Struck down by an ACL injury nine months before the 2008 FIFA U-17 Women’s World Cup, defensive midfielder Jenna Richmond (above left with 2008 U.S. Soccer Young Female Athlete of the Year Kristie Mewis) couldn’t quite make it back into contention for a roster spot on that team. Now, she is focusing on trying to make the U.S. squad for the 2010 U-20 FIFA Women’s World Cup, a tournament that will take place in Germany next summer. During a break in U-20 WNT training camp at The Home Depot Center in Carson, Calif., the high school junior from Centreville, Va., took a few minutes to answer 11 Questions for Center Circle on ussoccer.com, ranging from her knee injury, to her short-term goals in 2009 and why Abby Wambach is “da bomb.”

Center Circle: Have you thought about the irony of hurting your knee at the Future Stars Tournament in January of 2008 in New Zealand, which caused you to miss the World Cup in October in New Zealand?

Jenna Richmond: “It was a bummer. I wanted to go back to the spot that it happened. I knew that I had to get better first before I could go back, but the team was forming and (head coach Kaz Tambi) was putting things together and I knew he wouldn’t be able to change things. By the time I was fully cleared to play, it was just in time for the last camp and it was just too late. But things happen for a reason, and I know I need to take care of my body more. In the past, I would just keep going and going and pushing my body, but now I realize that I have to be smart, take some time off sometimes and regroup.”

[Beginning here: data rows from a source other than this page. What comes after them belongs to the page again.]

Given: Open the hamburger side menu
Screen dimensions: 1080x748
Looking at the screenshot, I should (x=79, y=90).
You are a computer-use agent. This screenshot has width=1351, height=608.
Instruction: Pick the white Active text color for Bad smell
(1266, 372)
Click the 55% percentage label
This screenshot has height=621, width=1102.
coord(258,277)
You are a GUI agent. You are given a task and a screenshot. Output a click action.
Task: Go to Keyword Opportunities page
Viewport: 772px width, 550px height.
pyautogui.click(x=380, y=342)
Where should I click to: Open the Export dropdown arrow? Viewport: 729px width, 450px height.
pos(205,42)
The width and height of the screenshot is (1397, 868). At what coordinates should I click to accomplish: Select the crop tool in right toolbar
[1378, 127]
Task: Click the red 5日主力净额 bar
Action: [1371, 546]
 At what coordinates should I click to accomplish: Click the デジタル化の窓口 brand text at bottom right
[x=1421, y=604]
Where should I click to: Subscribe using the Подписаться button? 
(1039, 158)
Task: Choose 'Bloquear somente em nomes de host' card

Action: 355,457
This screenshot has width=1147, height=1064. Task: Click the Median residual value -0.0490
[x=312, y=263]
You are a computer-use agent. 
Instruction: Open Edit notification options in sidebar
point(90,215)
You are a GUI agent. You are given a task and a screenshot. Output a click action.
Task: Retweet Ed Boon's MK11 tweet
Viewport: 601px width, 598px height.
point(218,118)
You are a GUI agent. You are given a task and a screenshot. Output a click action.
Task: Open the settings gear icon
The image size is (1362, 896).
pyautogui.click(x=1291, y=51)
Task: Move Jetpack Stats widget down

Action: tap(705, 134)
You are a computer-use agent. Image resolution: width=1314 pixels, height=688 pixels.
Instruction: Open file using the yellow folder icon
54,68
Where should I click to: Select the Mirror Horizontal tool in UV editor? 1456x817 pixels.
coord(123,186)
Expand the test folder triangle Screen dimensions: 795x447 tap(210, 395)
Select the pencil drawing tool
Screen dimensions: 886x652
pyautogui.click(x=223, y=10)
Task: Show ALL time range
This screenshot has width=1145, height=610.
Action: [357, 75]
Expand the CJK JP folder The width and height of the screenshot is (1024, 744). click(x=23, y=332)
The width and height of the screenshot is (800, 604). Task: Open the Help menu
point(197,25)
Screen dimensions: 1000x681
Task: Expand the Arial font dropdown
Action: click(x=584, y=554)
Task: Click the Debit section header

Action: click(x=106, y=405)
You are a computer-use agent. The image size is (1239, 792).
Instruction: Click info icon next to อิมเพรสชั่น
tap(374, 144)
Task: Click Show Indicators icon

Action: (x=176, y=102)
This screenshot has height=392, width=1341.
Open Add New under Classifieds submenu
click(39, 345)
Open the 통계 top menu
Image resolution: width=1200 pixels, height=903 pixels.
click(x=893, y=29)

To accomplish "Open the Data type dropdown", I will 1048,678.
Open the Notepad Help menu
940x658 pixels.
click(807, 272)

CC: Many players have been struck down before a world championship, but what is it like to experience that emotion?

JR: “Pretty much, you just have realize right away that you have to stay strong. I told myself that I could get back if I worked hard. It’s a year-long process when you tear your ACL, and I wanted to work 10 times harder to get back to where I was, and then be even better. I was really focused on my rehab and it’s all worked out. Basically, you just have to look forward from the moment it happens and not worry about what happened in the past. That will hold you back.”

CC: Did you follow the U-17 team’s progress at the tournament?

JR: “I followed on ussoccer.com and sometimes I would talk to the girls on Facebook. I definitely watched on MatchTracker, especially the semifinal against Germany. I would watch sitting in my recliner at home and looked at all the pictures on the website. It was hard to watch from afar, but I was so excited to see everyone doing well. To see the pictures of the girls celebrating gave me goose bumps. It made me want to have that experience even more.”

CC: Even though you missed the U-17 WWC, how did knowing you had a chance to play in the U-20 World Cup in 2010 impact your rehab process? Was that part of your motivation?

JR: “For sure. It made me come back stronger. I did all the things I needed to do. Even if I had stay after practice to regain my fitness and stuff, I did that. I realized that I have that opportunity to make it to Germany, but that no one was going to hand it to me. I think that if I make the U-20 World Cup Team I will appreciate it even more because I missed the U-17 tournament.”

CC: What are you personal goals for this cycle with the U-20s?

JR: “The first one is to continue getting called into camps. I also want to get physically stronger. There are some big girls out there, and I want to be able to compete with them. I want to get better at winning balls in the air, and that’s especially important in the defensive midfielder position. I also want to be more relaxed and composed on the field. I get real excited sometimes, which is good, but I want to learn how to channel that better to be more productive on the field.”

CC: Do you see a role emerging for this team?

JR: “Playing the defensive mid position, you control everything that’s in front of you. I think I have to help out the other two center mids as well as staying tied in with the back four. I have to communicate well and playing in the middle of the field, you have to be a leader. I think it’s going well so far in just the few events that we’ve had. I think the center mids are starting to find a good rhythm.”

CC: Give us a percentage of the time you spend on soccer, school and social?

JR: “I would say school, social and family are pretty much tied together and that is about 25 percent. The rest of the time I’m out on the field. I’m pretty happy with the balance right now, and I make sure that I do that. But I love to play and I love being on the field.”

CC: You are headed to UCLA in the fall of 2010. As a high school junior having already chosen your college, how do you stay focused in school?

JR: “A lot of the kids say, ‘Jenna, you don’t even have to go to school anymore!’ But I do. I have to keep up with my grades. I have to be prepared for college. I don’t want to take easy classes, I still want to challenge myself.”

CC: What is the most fun thing to do for a high schooler in Centreville, Va.?

JR: “That would be, well, just hanging out at someone’s house. That or going to any of our sports games. Maybe getting some ice cream? Nothing too exciting really goes on in Centerville.”

CC: What is one new thing you’ve learned in training camp this week?

JR: “That I need to get bigger on the ball. There are freshman in college at this camp and they have been training with weights and are getting stronger. I’ve realized that I have to add that to my game to keep improving.”

CC: Which player on the full Women’s National Team do you most admire?

JR: “Abby Wambach because of her passion. She is always pushing as hard as she can. She always gets goals because of her drive to put herself in position to score and she scores some sick headers. Any player can learn about what you need to bring to the game to excel at the top levels by watching her intensity.”